Immawan berharap, penerbitan surat edaran tersebut tidak dikaitkan dengan persoalan politik ataupun radikalisme agama. Sebab, berdasarkan informasi yang diterimanya, surat edaran tersebut tak berkait dengan hal-hal itu.
”Mungkin dia (Kepala SDN Karantengah III) membuat aturan itu karena kebetulan di SDN Karangtengah III itu muridnya Muslim semua. Jadi, kalau dikaitkan dengan radikalisme, itu kejauhan,” ujar Immawan.
Ke depan, Immawan juga mengingatkan agar semua pihak di Gunung Kidul untuk memperhatikan prinsip kesetaraan saat membuat aturan yang bersifat publik. ”Ketika membuat peraturan yang bersifat publik, prinsip-prinsip kesetaraan, penghormatan kepada semua kelompok, dan keterbukaan harus dijunjung tinggi,” ungkapnya.
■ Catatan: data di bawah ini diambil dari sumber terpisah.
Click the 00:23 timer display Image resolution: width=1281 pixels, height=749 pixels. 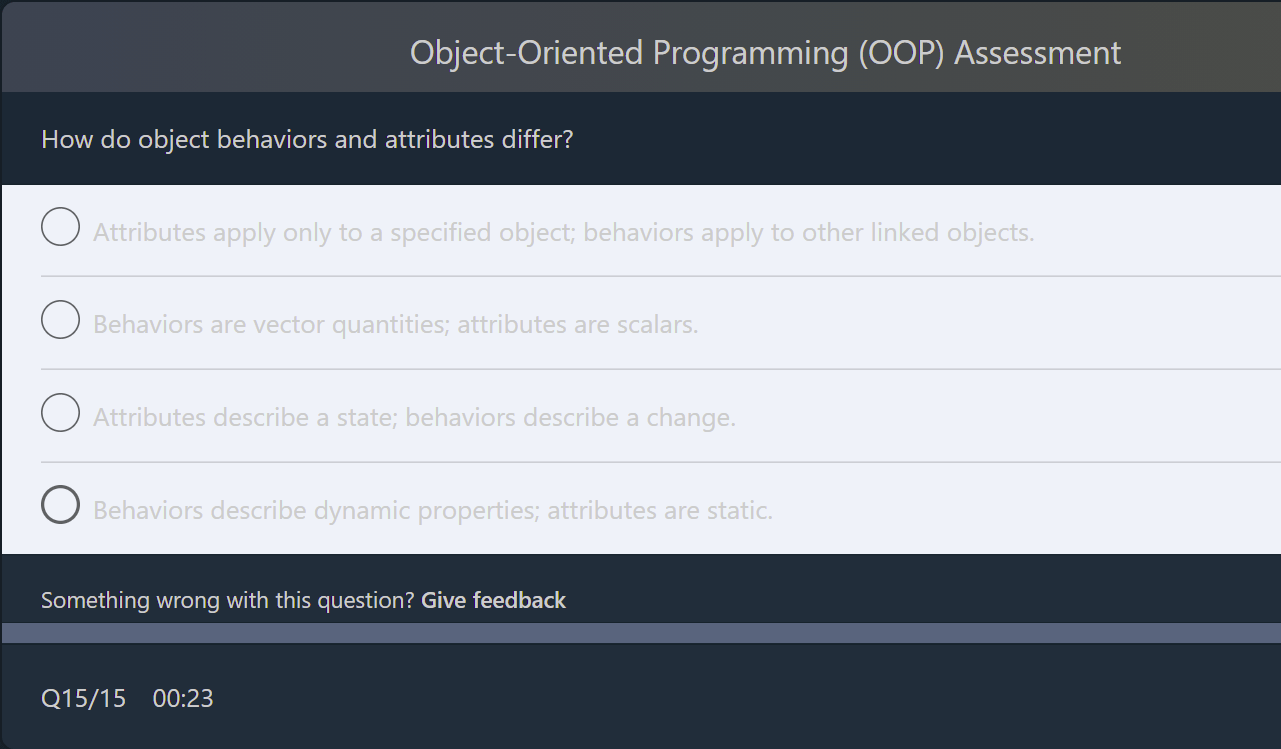click(x=183, y=698)
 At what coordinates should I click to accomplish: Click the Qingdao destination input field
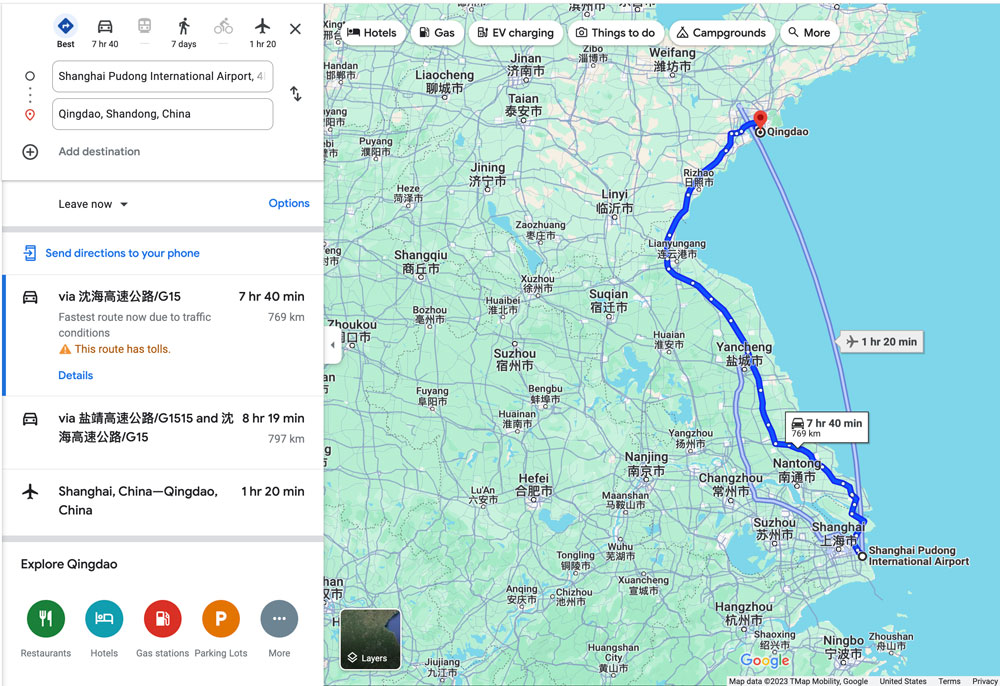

Ketika membuat peraturan yang bersifat publik, prinsip-prinsip kesetaraan, penghormatan kepada semua kelompok, dan keterbukaan harus dijunjung tinggi.
Sebelumnya, Kepala SDN Karangtengah III Pujiastuti menuturkan, pembuatan surat edaran itu berawal dari pertemuan pihak sekolah dan wali murid beberapa waktu lalu. Dalam pertemuan itu, pihak sekolah menyarankan para murid memakai seragam berupa busana muslim untuk memudahkan siswa-siswi saat menjalankan shalat di sekolah.
Menurut Pujiastuti, para wali murid menyetujui saran tersebut. Namun, mereka meminta pergantian seragam dilakukan secara bertahap. ”Kami sarankan untuk memakai pakaian panjang (busana muslim) supaya pada saat mengerjakan ibadah itu tidak ribet. Sampai hari ini, tidak ada wali murid yang bilang ke saya merasa keberatan,” tuturnya.
Namun, setelah muncul kontroversi, surat tersebut akhirnya direvisi. Pujiastuti pun mengakui adanya kesalahan dalam pembuatan surat edaran itu. ”Kami mengakui ada kesalahan. Saya sudah membuat surat pembetulan,” ungkapnya.